## [AIM OF THE EXERCISE]
Reproduce every one of the following lines verbatim, keeping the original order and making no changes.

— Start of DATASET EXCERPTS —

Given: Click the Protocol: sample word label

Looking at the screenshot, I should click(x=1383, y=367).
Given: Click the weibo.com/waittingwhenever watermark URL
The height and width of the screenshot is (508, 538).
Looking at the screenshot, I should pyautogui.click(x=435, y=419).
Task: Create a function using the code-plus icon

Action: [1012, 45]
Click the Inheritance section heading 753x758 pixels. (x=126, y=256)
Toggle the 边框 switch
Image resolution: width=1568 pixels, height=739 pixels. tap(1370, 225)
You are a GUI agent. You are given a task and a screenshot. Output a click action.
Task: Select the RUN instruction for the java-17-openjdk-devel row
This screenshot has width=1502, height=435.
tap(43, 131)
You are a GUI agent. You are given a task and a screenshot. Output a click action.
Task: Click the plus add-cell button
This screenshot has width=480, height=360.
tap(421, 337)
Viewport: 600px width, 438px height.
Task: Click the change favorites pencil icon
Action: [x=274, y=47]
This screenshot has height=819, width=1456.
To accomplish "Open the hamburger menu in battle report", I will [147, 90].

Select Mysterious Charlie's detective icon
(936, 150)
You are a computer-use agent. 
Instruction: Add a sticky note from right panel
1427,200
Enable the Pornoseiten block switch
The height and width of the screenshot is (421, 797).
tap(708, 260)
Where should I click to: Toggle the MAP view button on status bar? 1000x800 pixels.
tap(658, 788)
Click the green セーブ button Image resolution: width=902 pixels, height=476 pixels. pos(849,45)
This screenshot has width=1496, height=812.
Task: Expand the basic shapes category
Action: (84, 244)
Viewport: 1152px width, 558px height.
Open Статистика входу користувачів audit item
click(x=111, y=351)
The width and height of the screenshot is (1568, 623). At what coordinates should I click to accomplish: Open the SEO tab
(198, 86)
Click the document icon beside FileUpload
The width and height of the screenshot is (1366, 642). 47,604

— End of DATASET EXCERPTS —

## [RESULT OF THIS TASK]
Given: Click the Protocol: sample word label

Looking at the screenshot, I should click(x=1383, y=367).
Given: Click the weibo.com/waittingwhenever watermark URL
The height and width of the screenshot is (508, 538).
Looking at the screenshot, I should pyautogui.click(x=435, y=419).
Task: Create a function using the code-plus icon

Action: [1012, 45]
Click the Inheritance section heading 753x758 pixels. (x=126, y=256)
Toggle the 边框 switch
Image resolution: width=1568 pixels, height=739 pixels. tap(1370, 225)
You are a GUI agent. You are given a task and a screenshot. Output a click action.
Task: Select the RUN instruction for the java-17-openjdk-devel row
This screenshot has width=1502, height=435.
tap(43, 131)
You are a GUI agent. You are given a task and a screenshot. Output a click action.
Task: Click the plus add-cell button
This screenshot has width=480, height=360.
tap(421, 337)
Viewport: 600px width, 438px height.
Task: Click the change favorites pencil icon
Action: [x=274, y=47]
This screenshot has height=819, width=1456.
To accomplish "Open the hamburger menu in battle report", I will [147, 90].

Select Mysterious Charlie's detective icon
(936, 150)
You are a computer-use agent. 
Instruction: Add a sticky note from right panel
1427,200
Enable the Pornoseiten block switch
The height and width of the screenshot is (421, 797).
tap(708, 260)
Where should I click to: Toggle the MAP view button on status bar? 1000x800 pixels.
tap(658, 788)
Click the green セーブ button Image resolution: width=902 pixels, height=476 pixels. pos(849,45)
This screenshot has width=1496, height=812.
Task: Expand the basic shapes category
Action: (84, 244)
Viewport: 1152px width, 558px height.
Open Статистика входу користувачів audit item
click(x=111, y=351)
The width and height of the screenshot is (1568, 623). At what coordinates should I click to accomplish: Open the SEO tab
(198, 86)
Click the document icon beside FileUpload
The width and height of the screenshot is (1366, 642). 47,604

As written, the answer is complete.